Direction is by Trevor Nunn and has all the hallmarks of his decades of experience and track record in producing intelligent and imaginative theatre. The rich set design and gorgeous costumes by Robert Jones make for a sumptuous visual evening and the performances by an experienced and capable cast make the best of what’s given them.

The evening does not hang together, however, due to a script that has eloquent dialogue but no big idea. It muddles through a number of themes without a central focus, so we get the contrast between genius and mediocrity (inevitable shades of Amadeus), pacifism and war, compassion and cruelty, faith and atheism, but nothing that binds the whole thing together.


The company.
Photo credit: Manuel Harlan.


The first act spends a long time setting the scene and is somewhat dull but things take off after the interval, as the king proposes a bet, with Bach’s son Carl Philipp Emanuel, that the old man won’t be able to improvise a three-part fugue on a devilishly difficult theme Frederick has composed. The play comes alive at this point, as three court composers, Quantz, Benda, and Graun, raise the stakes by siding with the king and propelling the younger Bach towards probable financial ruin. The play’s title The Score is as much about winning points as it is a musical reference.

The result of the contest is predictable and brings to mind Mozart’s genius in turning a banal little tune by Salieri into The Marriage of Figaro march in Peter Shaffer’s earlier play. What follows is a showdown between King Frederick and old JS, which pits the one’s callousness against the other’s humanity, as the composer calls the dictator to account for the behaviour of his soldiers when on duty in his home city of Leipzig. Andrew Lloyd Webber tearing a strip off Putin might be a modern equivalent and this was dramatic but barely more credible.

Brian Cox, who is heading back into the West End next spring in Long Day’s Journey into Night, is all gruff bluster as the older Bach in a role that doesn’t test him enormously, although it is demanding in terms of the number of lines, some of which Cox fumbled on press night, and length of time on stage. He shows his kindness and interest in other people despite a seemingly rough exterior and sympathy lies all with him in his struggle against the buffoonish king (Stephen Hagan in a role that is comic but light on despotism). Cox is commanding, as you’d expect from an actor of his stature but the characterization doesn’t go deep enough to really test him. It seems a gentle warm-up for his forthcoming encounter with O’Neill.

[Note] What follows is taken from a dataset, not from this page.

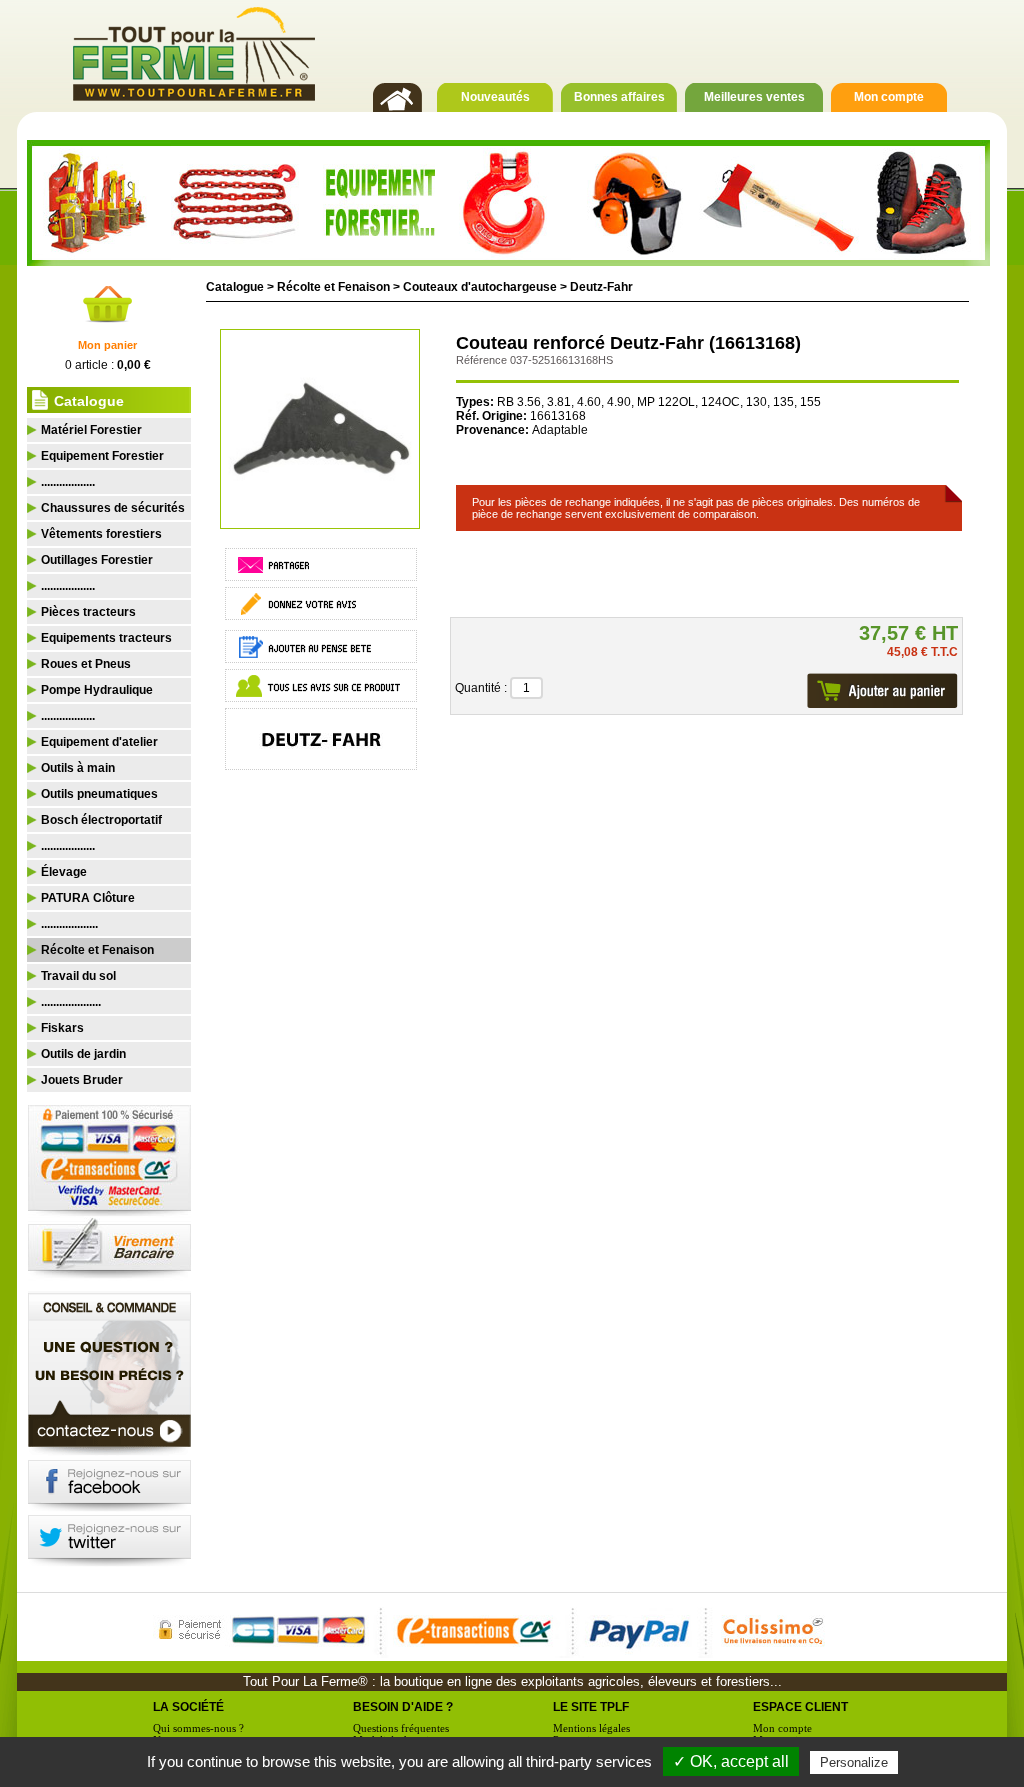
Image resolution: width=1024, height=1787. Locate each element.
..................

The rest of the ensemble – Cox’s real-life wife Nicole Ansari-Cox (Anna), Matthew Burns (CPE), Doña Croll (Emilia), Christopher Staines (Quantz), Benedict Salter (Benda), and Eric Sirakian (Graun) – all acquit themselves with distinction. The only jarring performance is that of Peter de Jersey as a foppish, sycophantic Voltaire with a comedy accent. This is no fault of the actor; again, the writing is the problem and one wonders why Cotton chose to portray the great philosopher in this way. There’s no real reason for him to be there, other than that Voltaire did attend Frederick’s court at about the same time, and it’s not clear what purpose he serves. A meeting of Frederick, Bach, and Voltaire could make for an interesting dramatic situation but this isn’t the play for it.

Riding on the back of the success of his Netflix series Succession, Cox is clearly the big draw, and this is a good opportunity to see a major actor in a welcome return to the stage, but it isn’t as memorable as many people will hope.